When the harvested metallib is deployed on non-A13 devices, Metal will use the AIR slice, just as it does today. That means spinning up the Metal Compiler Service and invoking the back-end compiler to build your pipeline. This allows the metallib to be used on all iOS devices, not just A13-based ones. However, if the same metallib is downloaded on an A13 device, Metal will use the A13 slice, skip back-end compilation completely and potentially improve your app-loading performance.

Now, let's say you want to improve the experience of your app users that are also on A12 devices. Besides the A13 device, let's also harvest a metallib from an A12 device. To simplify your app deployment, you might want to bundle all the slices into a single metallib. Metal-lipo allows you to do just that and create an even fatter universal binary. This technique can even be used with Binary Archives. Obviously, the more slices that you pack into your binary, the larger your app bundle becomes. So keep that in mind when deciding which slices you want to pack into your universal binary.

So, let's do a quick recap of the different workflows we have seen today. We started by using the Metal compiler to turn our Metal sources into AIR files. We then used metal-libtool to create static libraries, a new workflow to replace your existing Metal AR-based one. We then built a new kind of metallib, a dynamic library. We also saw how to combine AIR, static and dynamic libraries to create executable metallibs.

Along the way, we also saw using metal-nm to inspect the symbols exported by a metallib. And finally, we used metal-lipo to work with slices in our harvested metallibs. The last thing we want to show you is a use case shared to us by some of our game developers. Here's a high-level view of their workflow. As you can see, they use a variety of tools, including the CPU and GPU toolchains, to build the app bundle.

In some cases, developers have pooled their machines together into a server farm that they use to build their assets. This workflow works great as long as these tools run on macOS. However, some of these developers have established game and graphic asset creation pipelines that are based on Microsoft Windows infrastructure. In order to support these developers, this year we are introducing the Metal Developer Tools on Windows. With this, you will now have the flexibility to build your metallibs targeting Apple platforms from macOS, Windows or even a hybrid setup.

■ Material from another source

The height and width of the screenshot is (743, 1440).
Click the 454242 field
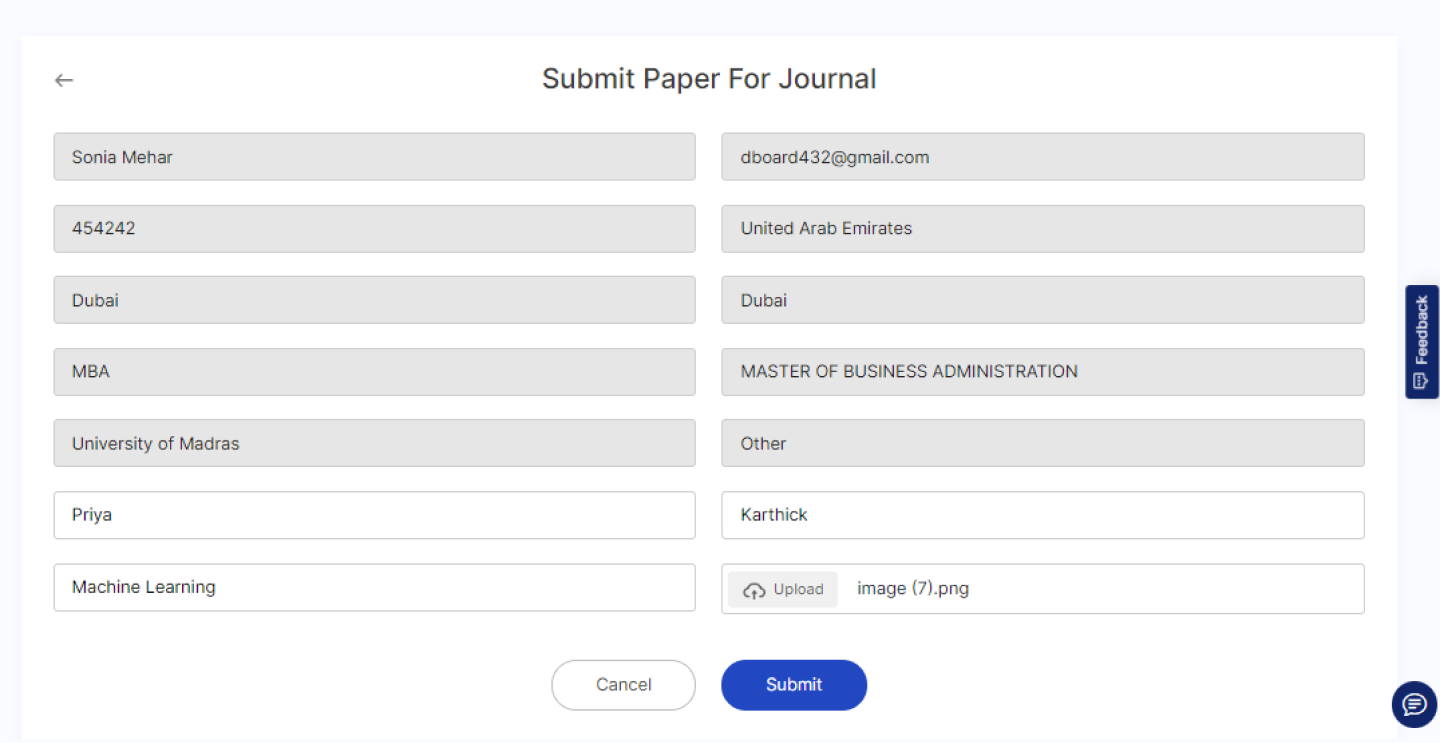click(x=374, y=228)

The tools are available as a Windows Installer and can be downloaded from the Apple developer website today. All the workflows that are supported by the toolchain we release with Xcode are also supported by the Windows-hosted tools. That brings us to the end of this session. Let's recap what we covered here. We introduced you to Binary Archives, a mechanism which you can employ to avoid spending time on back-end compilation for some of your critical pipelines.

We then presented dynamic libraries in Metal as an efficient and flexible way to decouple your library code from your shaders. And finally, we went over some new and important compilation workflows by directly using the Metal Developer Tools. We hope this presentation gets you started with adopting the new compilation model for your new and existing workflows. Thanks for watching this session, and enjoy the rest of WWDC.